La historia de Alba no empieza con un puñetazo.
Empieza con una carcajada.
Una de esas que suenan fuerte y libre, que llenan una plaza o un pasillo sin pedir permiso.
A él le encantaba, decía, al principio. Le parecía “auténtica”.
“Qué risa tienes, joder, contagias el mundo entero.”
Luego empezó a decirle que bajara un poco la voz en público. Que no hacía falta reírse tanto, que parecía una niña.
Que no era para tanto.
La historia de Alba siguió con un vestido.
Uno azul, con flores grandes, de esos que le gustaban para el verano.
A él no le gustó.
No se lo prohibió, claro. Solo dijo que no sabía que saldría así vestida.
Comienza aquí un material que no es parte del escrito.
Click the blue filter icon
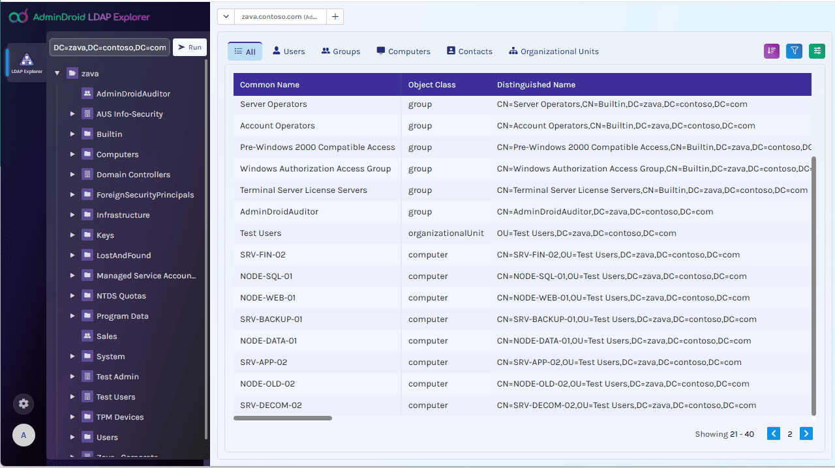This screenshot has height=468, width=835. (x=794, y=50)
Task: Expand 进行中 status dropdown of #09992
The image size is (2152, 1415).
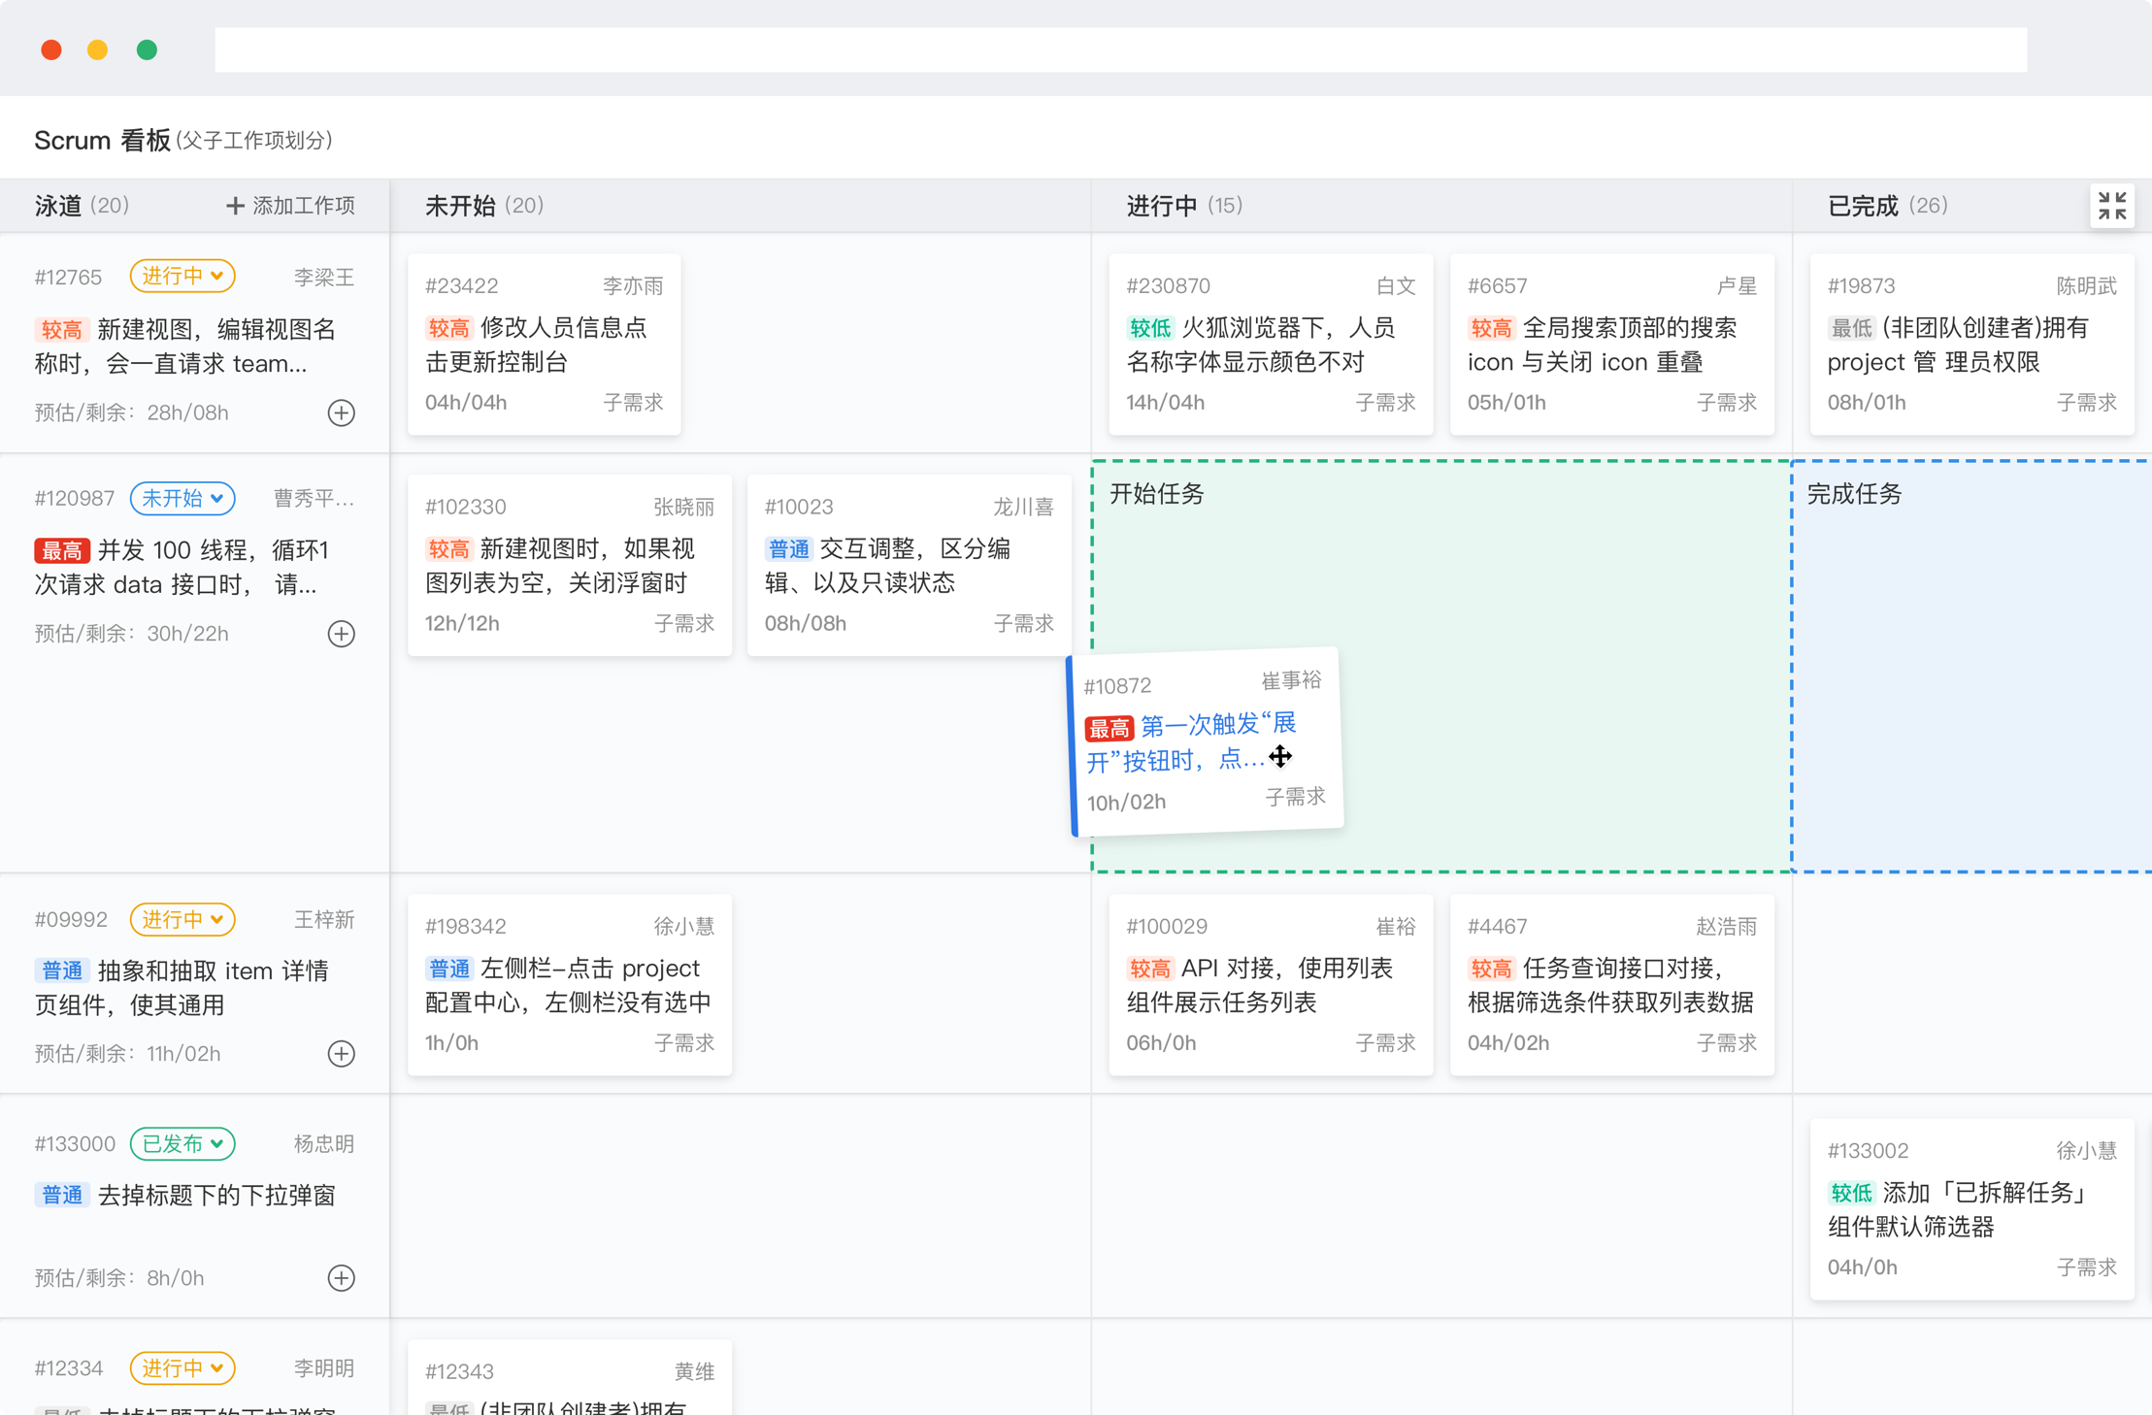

Y la miró de arriba abajo, como si hubiera hecho algo sucio.
Después fue el móvil.
No lo cogía a la primera y él se enfadaba.
“Me preocupo por ti”, le decía.
“Te quiero, por eso me da rabia que no contestes.”
Y ella pensó que sí, que sería por amor.
Que no era para tanto.
La historia de Alba no parecía una historia de violencia.
Él nunca gritaba delante de nadie.
Pagaba cenas, llevaba flores de vez en cuando.
Era encantador con su familia.
Todo el mundo decía que qué suerte tenía, que ojalá a ellas les hubieran querido así.
Pero Alba empezó a callarse cosas.
A evitar conflictos.
A revisar cómo hablaba, con quién quedaba, cuánto rato tardaba en volver a casa.
Y, sin darse cuenta, dejó de reírse como al principio.
No es que no quisiera. Es que ya no le salía.
Lo del puñetazo vino después.
Mucho después.
Cuando por dentro ya no quedaba espacio sin herida.
A veces pienso que habría que enseñar a escuchar las historias desde el principio.
Desde donde se rompen sin que parezca que se rompen.
Porque la violencia no empieza cuando salta a la vista.
Empieza cuando una empieza a dejar de ser.
Cuando duda de sí misma.
Cuando el miedo se le cuela por la rutina.
Si alguien le hubiera preguntado a Alba en ese momento, seguramente habría dicho que no, que todo estaba bien.
Que él la quería.
Que solo tenía carácter.
Que a veces se pasa, pero luego le pide perdón.
Y eso es lo más duro.
Que no siempre parece lo que es.
Que lo disfraza todo de amor, de cuidado, de “lo digo por tu bien”.
Por eso hay que contarlo.
No solo lo que se ve.
También lo que se intuye.
Lo que se repite.
Lo que hace que una deje de reírse como al principio.